Exercise material section start

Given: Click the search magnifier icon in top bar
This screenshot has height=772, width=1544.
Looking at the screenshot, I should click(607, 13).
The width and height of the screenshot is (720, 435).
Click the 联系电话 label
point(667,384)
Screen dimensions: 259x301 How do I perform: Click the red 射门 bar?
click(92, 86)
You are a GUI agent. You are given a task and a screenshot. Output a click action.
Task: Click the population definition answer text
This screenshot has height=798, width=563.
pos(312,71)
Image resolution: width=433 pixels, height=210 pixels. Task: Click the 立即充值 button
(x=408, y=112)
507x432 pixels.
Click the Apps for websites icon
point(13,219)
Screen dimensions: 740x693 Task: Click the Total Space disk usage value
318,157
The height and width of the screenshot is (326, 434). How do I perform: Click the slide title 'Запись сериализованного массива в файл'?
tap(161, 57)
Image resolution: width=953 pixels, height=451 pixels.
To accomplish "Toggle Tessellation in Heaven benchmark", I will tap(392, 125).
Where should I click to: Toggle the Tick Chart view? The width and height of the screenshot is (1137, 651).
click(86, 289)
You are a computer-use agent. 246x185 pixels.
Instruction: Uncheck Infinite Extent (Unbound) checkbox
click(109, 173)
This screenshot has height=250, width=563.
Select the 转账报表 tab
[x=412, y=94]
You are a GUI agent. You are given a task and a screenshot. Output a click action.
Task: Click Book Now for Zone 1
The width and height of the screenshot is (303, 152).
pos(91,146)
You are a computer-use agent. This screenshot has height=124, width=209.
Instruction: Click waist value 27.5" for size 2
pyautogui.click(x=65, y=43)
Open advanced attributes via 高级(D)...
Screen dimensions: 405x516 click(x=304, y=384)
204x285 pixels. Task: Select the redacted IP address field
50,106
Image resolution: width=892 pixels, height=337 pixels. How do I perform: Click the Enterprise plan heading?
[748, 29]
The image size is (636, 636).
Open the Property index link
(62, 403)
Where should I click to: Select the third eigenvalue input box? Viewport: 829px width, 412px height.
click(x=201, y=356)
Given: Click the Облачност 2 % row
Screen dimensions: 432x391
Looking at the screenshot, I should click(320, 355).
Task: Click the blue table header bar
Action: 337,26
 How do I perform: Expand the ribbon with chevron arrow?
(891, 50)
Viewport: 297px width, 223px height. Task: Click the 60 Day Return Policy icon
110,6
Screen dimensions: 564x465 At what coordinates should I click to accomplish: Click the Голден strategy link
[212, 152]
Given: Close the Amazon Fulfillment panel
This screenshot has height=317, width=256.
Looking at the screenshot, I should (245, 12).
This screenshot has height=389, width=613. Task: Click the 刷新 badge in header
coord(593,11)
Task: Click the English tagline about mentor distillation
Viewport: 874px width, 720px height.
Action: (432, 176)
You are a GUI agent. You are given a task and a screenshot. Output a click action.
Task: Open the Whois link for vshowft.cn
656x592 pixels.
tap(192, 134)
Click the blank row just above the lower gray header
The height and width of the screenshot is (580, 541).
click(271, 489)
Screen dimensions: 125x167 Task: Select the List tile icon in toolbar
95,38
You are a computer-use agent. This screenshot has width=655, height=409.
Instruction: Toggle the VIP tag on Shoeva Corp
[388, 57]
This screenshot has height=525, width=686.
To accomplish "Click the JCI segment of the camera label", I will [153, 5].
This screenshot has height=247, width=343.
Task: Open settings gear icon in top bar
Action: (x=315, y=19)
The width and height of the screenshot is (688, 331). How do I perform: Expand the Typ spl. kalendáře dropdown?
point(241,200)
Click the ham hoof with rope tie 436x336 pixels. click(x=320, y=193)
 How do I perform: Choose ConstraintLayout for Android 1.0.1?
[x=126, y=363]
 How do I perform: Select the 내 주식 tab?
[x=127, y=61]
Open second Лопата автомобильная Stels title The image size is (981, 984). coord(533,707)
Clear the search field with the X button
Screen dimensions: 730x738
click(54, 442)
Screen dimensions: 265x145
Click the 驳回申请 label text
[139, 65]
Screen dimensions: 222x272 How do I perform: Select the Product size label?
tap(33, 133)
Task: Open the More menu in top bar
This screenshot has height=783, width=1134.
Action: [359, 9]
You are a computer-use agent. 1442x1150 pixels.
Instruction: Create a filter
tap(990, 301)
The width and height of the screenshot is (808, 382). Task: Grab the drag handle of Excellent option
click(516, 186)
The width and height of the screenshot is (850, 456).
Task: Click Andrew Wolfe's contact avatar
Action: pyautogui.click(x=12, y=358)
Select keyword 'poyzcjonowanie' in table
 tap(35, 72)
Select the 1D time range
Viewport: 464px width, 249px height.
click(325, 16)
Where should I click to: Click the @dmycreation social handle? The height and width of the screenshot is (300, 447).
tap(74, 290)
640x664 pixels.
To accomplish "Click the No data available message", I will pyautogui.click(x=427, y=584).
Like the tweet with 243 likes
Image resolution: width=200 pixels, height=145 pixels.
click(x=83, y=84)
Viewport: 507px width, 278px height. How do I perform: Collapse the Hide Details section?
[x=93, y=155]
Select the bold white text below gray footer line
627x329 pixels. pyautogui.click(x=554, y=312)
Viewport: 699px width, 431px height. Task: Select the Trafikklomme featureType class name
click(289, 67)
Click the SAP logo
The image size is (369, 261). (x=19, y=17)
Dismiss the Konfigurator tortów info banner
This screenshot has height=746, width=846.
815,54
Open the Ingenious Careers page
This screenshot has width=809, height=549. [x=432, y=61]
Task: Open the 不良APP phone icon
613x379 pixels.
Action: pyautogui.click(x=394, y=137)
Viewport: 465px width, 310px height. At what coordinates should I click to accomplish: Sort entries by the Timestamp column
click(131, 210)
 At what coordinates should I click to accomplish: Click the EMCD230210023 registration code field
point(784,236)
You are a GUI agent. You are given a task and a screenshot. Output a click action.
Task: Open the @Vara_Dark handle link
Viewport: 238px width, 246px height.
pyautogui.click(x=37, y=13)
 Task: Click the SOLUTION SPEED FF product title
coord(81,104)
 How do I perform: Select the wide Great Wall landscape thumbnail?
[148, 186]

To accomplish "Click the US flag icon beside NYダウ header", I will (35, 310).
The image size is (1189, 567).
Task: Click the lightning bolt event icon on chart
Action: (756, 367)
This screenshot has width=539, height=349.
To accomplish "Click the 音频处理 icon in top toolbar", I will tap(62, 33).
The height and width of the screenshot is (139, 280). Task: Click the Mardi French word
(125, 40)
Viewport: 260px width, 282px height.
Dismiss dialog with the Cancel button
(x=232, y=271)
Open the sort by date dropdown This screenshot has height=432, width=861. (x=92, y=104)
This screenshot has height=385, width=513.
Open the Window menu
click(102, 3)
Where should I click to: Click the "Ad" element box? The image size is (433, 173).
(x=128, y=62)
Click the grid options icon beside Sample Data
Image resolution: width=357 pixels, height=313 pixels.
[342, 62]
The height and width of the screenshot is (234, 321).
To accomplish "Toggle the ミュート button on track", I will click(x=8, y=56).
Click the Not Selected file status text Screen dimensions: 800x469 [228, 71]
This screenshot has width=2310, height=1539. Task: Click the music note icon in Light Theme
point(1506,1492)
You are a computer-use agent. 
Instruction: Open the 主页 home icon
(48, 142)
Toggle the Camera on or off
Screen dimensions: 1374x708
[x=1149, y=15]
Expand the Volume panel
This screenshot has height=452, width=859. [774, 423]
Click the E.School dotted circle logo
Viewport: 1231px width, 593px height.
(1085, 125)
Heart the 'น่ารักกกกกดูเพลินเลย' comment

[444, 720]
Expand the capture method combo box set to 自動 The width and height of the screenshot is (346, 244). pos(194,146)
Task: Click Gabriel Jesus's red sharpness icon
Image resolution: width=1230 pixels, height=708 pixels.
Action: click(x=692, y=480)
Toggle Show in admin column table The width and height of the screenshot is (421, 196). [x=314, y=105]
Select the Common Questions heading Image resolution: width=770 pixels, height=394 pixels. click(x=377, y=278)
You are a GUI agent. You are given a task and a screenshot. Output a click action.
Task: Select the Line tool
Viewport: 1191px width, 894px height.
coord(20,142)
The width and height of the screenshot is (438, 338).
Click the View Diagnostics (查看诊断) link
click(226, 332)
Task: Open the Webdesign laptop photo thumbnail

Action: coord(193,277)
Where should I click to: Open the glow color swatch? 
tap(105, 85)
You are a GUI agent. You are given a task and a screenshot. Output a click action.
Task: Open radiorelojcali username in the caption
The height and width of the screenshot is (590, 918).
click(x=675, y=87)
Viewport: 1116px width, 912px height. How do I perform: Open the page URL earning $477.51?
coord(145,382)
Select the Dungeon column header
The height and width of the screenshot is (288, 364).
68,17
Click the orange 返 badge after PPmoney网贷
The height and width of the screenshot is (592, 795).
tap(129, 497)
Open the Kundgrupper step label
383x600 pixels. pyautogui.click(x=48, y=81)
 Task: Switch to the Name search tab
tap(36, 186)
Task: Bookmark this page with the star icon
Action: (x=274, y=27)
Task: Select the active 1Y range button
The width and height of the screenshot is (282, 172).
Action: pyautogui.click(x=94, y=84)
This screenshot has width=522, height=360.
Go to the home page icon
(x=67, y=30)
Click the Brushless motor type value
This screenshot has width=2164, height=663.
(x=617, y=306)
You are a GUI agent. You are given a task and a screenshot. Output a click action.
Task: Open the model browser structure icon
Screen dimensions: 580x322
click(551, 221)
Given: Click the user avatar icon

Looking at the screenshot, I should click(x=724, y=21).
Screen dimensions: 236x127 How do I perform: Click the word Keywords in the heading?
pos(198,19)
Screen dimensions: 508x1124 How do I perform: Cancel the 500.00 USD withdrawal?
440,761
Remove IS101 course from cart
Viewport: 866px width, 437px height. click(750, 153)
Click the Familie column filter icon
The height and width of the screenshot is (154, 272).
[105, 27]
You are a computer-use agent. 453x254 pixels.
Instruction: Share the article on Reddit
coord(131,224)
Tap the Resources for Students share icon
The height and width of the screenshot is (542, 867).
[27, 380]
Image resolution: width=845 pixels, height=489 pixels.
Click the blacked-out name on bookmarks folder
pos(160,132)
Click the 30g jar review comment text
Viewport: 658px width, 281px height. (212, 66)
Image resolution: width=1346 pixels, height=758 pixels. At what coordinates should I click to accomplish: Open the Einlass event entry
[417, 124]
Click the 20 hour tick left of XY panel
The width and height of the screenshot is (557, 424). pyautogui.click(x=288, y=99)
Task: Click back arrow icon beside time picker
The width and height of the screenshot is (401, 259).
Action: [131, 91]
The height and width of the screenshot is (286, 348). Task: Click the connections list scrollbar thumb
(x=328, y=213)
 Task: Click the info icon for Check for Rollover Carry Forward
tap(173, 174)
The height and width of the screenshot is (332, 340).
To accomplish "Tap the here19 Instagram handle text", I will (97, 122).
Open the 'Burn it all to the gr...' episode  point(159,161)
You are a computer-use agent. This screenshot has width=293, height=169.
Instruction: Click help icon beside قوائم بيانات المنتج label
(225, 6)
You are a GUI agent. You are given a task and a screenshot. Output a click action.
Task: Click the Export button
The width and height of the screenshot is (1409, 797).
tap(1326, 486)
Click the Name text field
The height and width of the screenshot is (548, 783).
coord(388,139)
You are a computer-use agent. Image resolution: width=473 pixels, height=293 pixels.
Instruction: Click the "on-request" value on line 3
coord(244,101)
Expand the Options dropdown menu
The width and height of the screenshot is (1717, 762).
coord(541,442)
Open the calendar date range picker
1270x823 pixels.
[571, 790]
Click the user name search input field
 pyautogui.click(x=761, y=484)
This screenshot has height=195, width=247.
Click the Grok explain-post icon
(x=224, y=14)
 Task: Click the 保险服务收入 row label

Exercise material section end

Work order:
Where the listing above reaches the line that contains "Task: Open the More menu in top bar", start retyping, and finish with the line that contains "640x664 pixels."; reproduce those lines exactly and no others.

Response:
Task: Open the More menu in top bar
This screenshot has height=783, width=1134.
Action: [359, 9]
You are a computer-use agent. 1442x1150 pixels.
Instruction: Create a filter
tap(990, 301)
The width and height of the screenshot is (808, 382). Task: Grab the drag handle of Excellent option
click(516, 186)
The width and height of the screenshot is (850, 456).
Task: Click Andrew Wolfe's contact avatar
Action: pyautogui.click(x=12, y=358)
Select keyword 'poyzcjonowanie' in table
 tap(35, 72)
Select the 1D time range
Viewport: 464px width, 249px height.
click(325, 16)
Where should I click to: Click the @dmycreation social handle? The height and width of the screenshot is (300, 447).
tap(74, 290)
640x664 pixels.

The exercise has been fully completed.